What the Federal CIO Thinks a CIO Should Be
Being a technologist is not enough for government CIOs, according to Suzette Kent. They need to evolve.
The role of the chief information officer is changing—as any government CIO will tell you. This is as it should be, according to federal CIO Suzette Kent, who said the modern CIO must have accountability, authority and an expanded skill set not seen in the past.
In government, “the CIO used to have a very specific set of responsibilities and they were more about hardware and infrastructure,” Kent said during a keynote at Thursday’s Foreign Affairs Live, hosted by Foreign Affairs and the Advanced Technology Academic Research Center.
“They were the people who made your PCs work and your applications work and they took care of the network,” she said. “Today, the CIO is the leader who puts mission-critical tools in the hands of the workforce. The CIO is the person who has been commanded to plan ahead many years. They’re the driver of innovation across the organization. And, together with their [chief information security officers] and their cyber team, they’re actually protecting our agencies and their most important assets: the data.”
To handle these new responsibilities, modern government CIOs need to evolve, she said, pointing to the three pillars of accountability, authority and skill set.
The first—accountability—has already been established through legislation like the Federal IT Acquisition Reform Act.
“Whether you say FITARA or the OMB memos that my team likes to put out, actions, recently, have mandated that the CIO is accountable,” Kent said. “And in the legislation, it specifically says, ‘responsible for failure.’ So, the accountability is there.”
The second—authority—has been slower to adopt. Despite legislative mandates, many CIOs do not have power over the IT budgets and workforce for which they are being held accountable. They also don’t always have a voice in setting agency priorities, even when IT is critical to the mission.
“When I say ‘authority,’ I mean things like setting the technology direction; authority to hire the skills that are needed; authority to manage the budget; and the opportunity to sit at the table with agency and government leadership to collaboration and contribute in how we make decisions about how we’re achieving mission,” Kent said.
Kent said more agency CIOs are now reporting directly to agency leadership than ever before but that trend needs to continue.

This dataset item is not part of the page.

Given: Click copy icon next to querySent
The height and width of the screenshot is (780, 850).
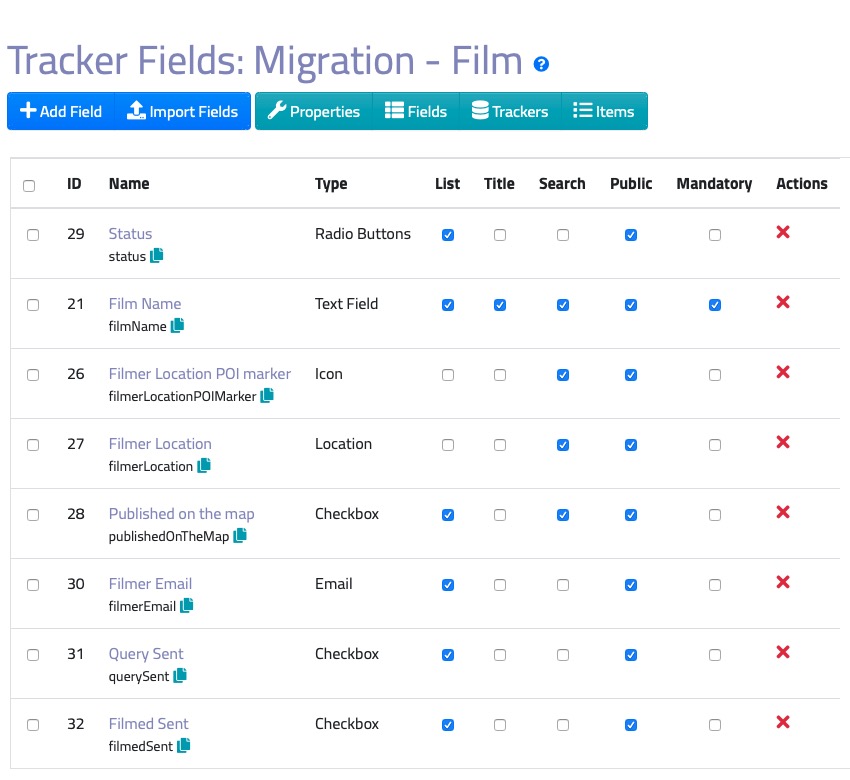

“We need to close the gap between the people who are setting the vision and the people who have to deliver on that vision—the people who are owning the tools to make that vision happen,” she said.
This evolution has already occurred in the private sector, Kent said, as CIOs are now a standard part of the leadership team in most mature organizations.
The third change—expanding CIO skill sets beyond technology to management and leadership—is the most dramatic, according to Kent. That will come with training and picking CIOs who are strong leaders, even if they’re not technologists.